_EXTRAIT DU DOCUMENT_.
§ §
Il s'agit en second lieu de la responsabilité et de la charge mentale pesant sur les enquêteurs : un simple oubli procédural peut avoir pour conséquence la nullité de la procédure, ce qui entraîne chez les enquêteurs un sentiment d'insécurité juridique. Plus encore, la responsabilité administrative voire pénale de l'agent peut être mise en cause en cas d'erreur de jugement ou de retard de traitement d'un dossier. À titre d'exemple, la responsabilité administrative des agents est désormais systématiquement examinée en cas de décès d'une victime de violences intrafamiliales , sans que les effectifs aient été augmentés pour traiter ces dossiers malgré l'accent mis sur la lutte contre ces violences.
Troisième cause à cette désaffection, les enquêteurs estiment souvent que les décisions des tribunaux ne sont pas à la hauteur des investigations réalisées , soit parce que les suspects sont relaxés ou peu condamnés soit, en raison de l'allongement de la durée des enquêtes, parce qu'ils ne disposent pas de visibilité sur le résultat - c'est en particulier le cas pour l'instruction et en matière économique et financière. Cela entraîne un fort découragement chez les enquêteurs.
Quatrième cause : des cycles horaires et des régimes indemnitaires moins favorables dans l'investigation que pour les personnels affectés à la voie publique. Ainsi, alors que les policiers en tenue sont, dans leur majeure partie, passés à des régimes cycliques leur permettant de disposer d'horaires fixes de travail et surtout de repos, les enquêteurs travaillent majoritairement sous un régime hebdomadaire, avec des permanences organisées le weekend . Ils sont cependant également susceptibles d'intervenir la nuit et le weekend lorsqu'ils travaillent sur une enquête. Il s'agit donc d'un métier devant composer avec une certaine imprévisibilité (rappels, astreintes, permanences, dépassements horaires, etc .), pour lequel l'équilibre entre vie professionnelle et vie personnelle est moins bien assuré que dans la filière de la voie publique.
De l'avis général, le régime indemnitaire ne compense que peu ces sujétions . Ainsi, la prime OPJ s'élève depuis le 1 er janvier 2023 à 1 500 euros par an. Elle a été récemment - et heureusement - revalorisée et réservée aux postes demandant effectivement l'exercice de cette qualification. La loi n° 2023-22 du 24 janvier 2023 d'orientation et de programmation du ministère de l'intérieur dite « LOPMI » a cependant permis la création d'une prime dite de « voie publique » s'élevant à 1 200 euros par an, réduisant d'autant le bénéfice de la prime OPJ.
Enfin, la priorité affichée depuis quelques années en faveur des services de voie publique au détriment de ceux de l'investigation, afin de « mettre davantage de bleu sur le terrain » conduit également à un sentiment de manque de considération chez les enquêteurs et décourage les vocations. Les outils numériques des métiers de la voie publique se sont ainsi largement améliorés dans les dernières années, avec notamment l'arrivée des logiciels NEO ou des caméras piéton, tandis que les outils numériques des métiers de l'investigation comme le logiciel de rédaction des procédures de la police nationale (LRPPN) sont obsolètes et dysfonctionnels, alors même que la numérisation porte un espoir de simplification du métier.
§ §
_MATÉRIEL SOURCE_.
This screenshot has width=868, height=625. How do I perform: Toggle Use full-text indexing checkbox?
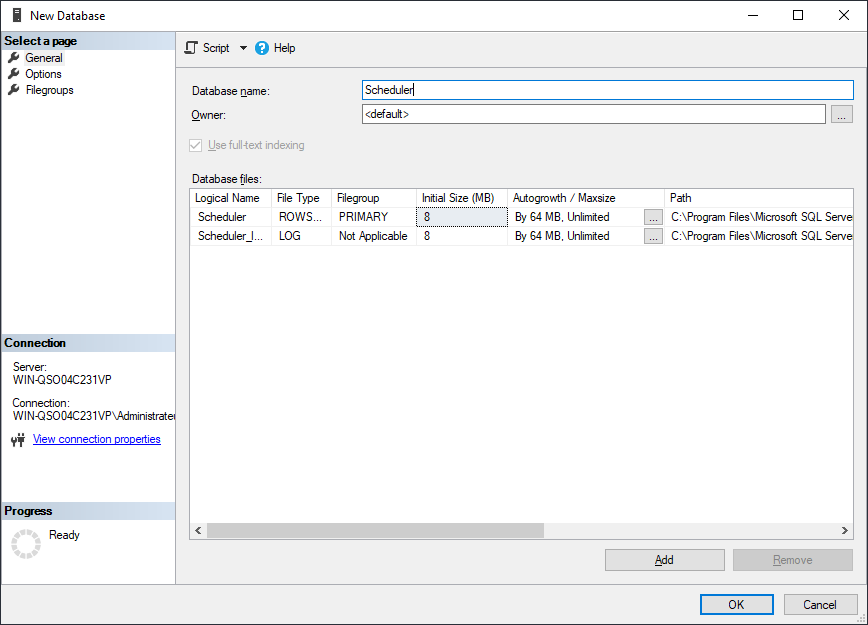[196, 145]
§ §
_CONSIGNES À SUIVRE_.
(1) D'après l'extrait du document, quel est le montant annuel de la prime OPJ depuis le 1er janvier 2023 ?
(2) Dans l'extrait du document, relevez le passage qui s'ouvre sur les mots contenant « De l'avis général, le » et se referme sur « la prime OPJ. ».

_LISTE DES RÉPONSES_.
(1) 1 500 euros par an.

(2)
De l'avis général, le régime indemnitaire ne compense que peu ces sujétions . Ainsi, la prime OPJ s'élève depuis le 1 er janvier 2023 à 1 500 euros par an. Elle a été récemment - et heureusement - revalorisée et réservée aux postes demandant effectivement l'exercice de cette qualification. La loi n° 2023-22 du 24 janvier 2023 d'orientation et de programmation du ministère de l'intérieur dite « LOPMI » a cependant permis la création d'une prime dite de « voie publique » s'élevant à 1 200 euros par an, réduisant d'autant le bénéfice de la prime OPJ.